Evaluation reliability. Work quality is scored by an LLM (GPT-5.2), which introduces the question of how reliable and consistent automated evaluation is across 44 different professional domains. The project uses category-specific rubrics, but LLM-as-judge approaches have known biases.
Economic realism. The payment formula is grounded in real BLS wage data, but the simulation is still synthetic. Agents aren't competing in real labor markets, interacting with real clients, or dealing with revisions and feedback loops. The benchmark measures potential economic value, not actual market performance.

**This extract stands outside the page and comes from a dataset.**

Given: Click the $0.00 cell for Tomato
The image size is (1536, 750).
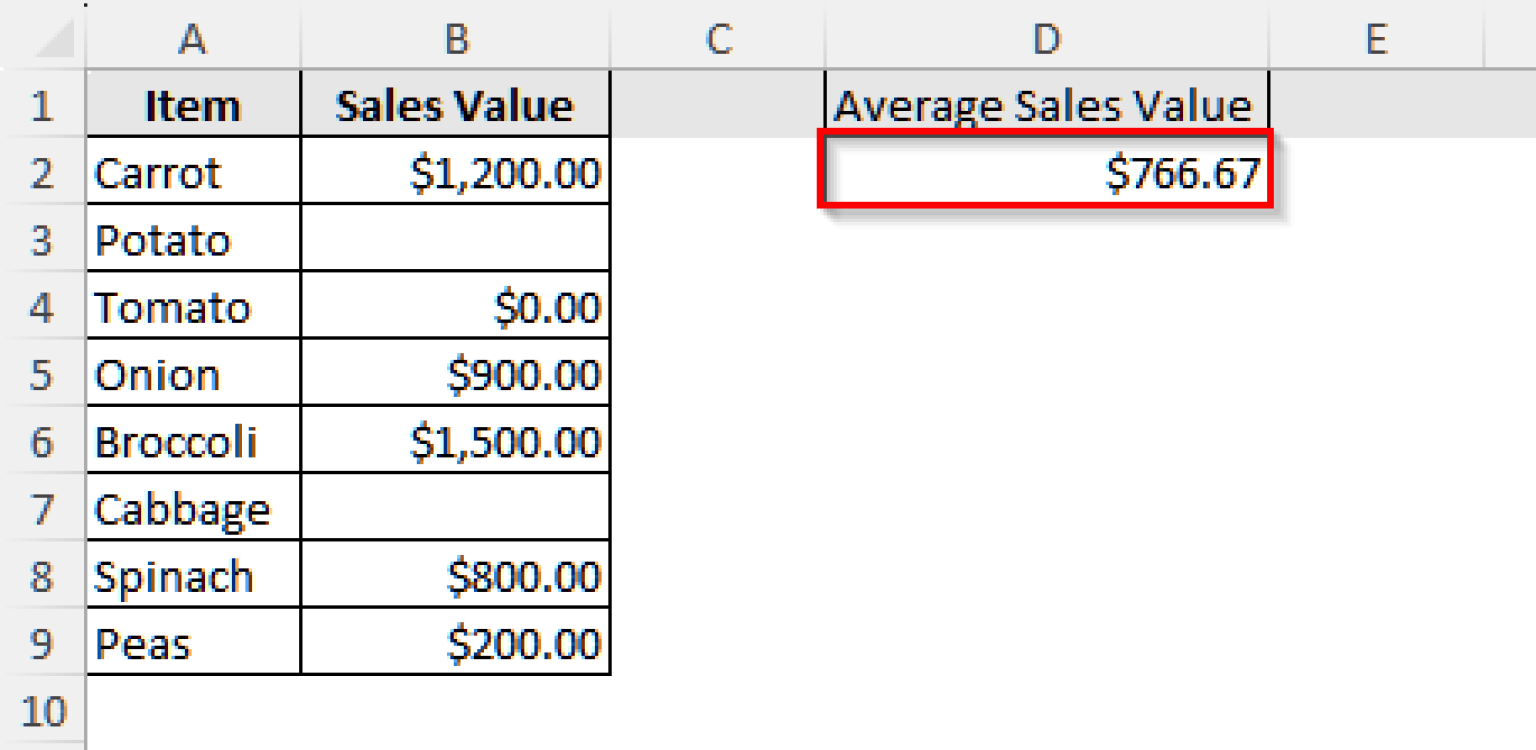Looking at the screenshot, I should point(456,307).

The $10K headline. The claim that AI coworkers earned $10K in 7 hours represents the best-performing model under optimal conditions. Real-world performance, cost structures, and task complexity would vary significantly.
// Bottom Line
ClawWork introduces a genuinely novel approach to AI benchmarking. Instead of asking "can this model pass an exam," it asks "can this model sustain itself economically by doing real work." The survival pressure, the work-vs-learn trade-off, and the multi-model competitive arena make it more interesting than most benchmark frameworks. The GDPVal dataset grounds the tasks in real occupational value, and the live dashboard makes the results tangible and watchable.
For AI researchers, the framework offers a new evaluation dimension. For the broader community, it's a fascinating experiment in what happens when you force AI agents to operate under genuine economic constraints. With 1.4k stars in its first day and growing, it's clearly struck a chord.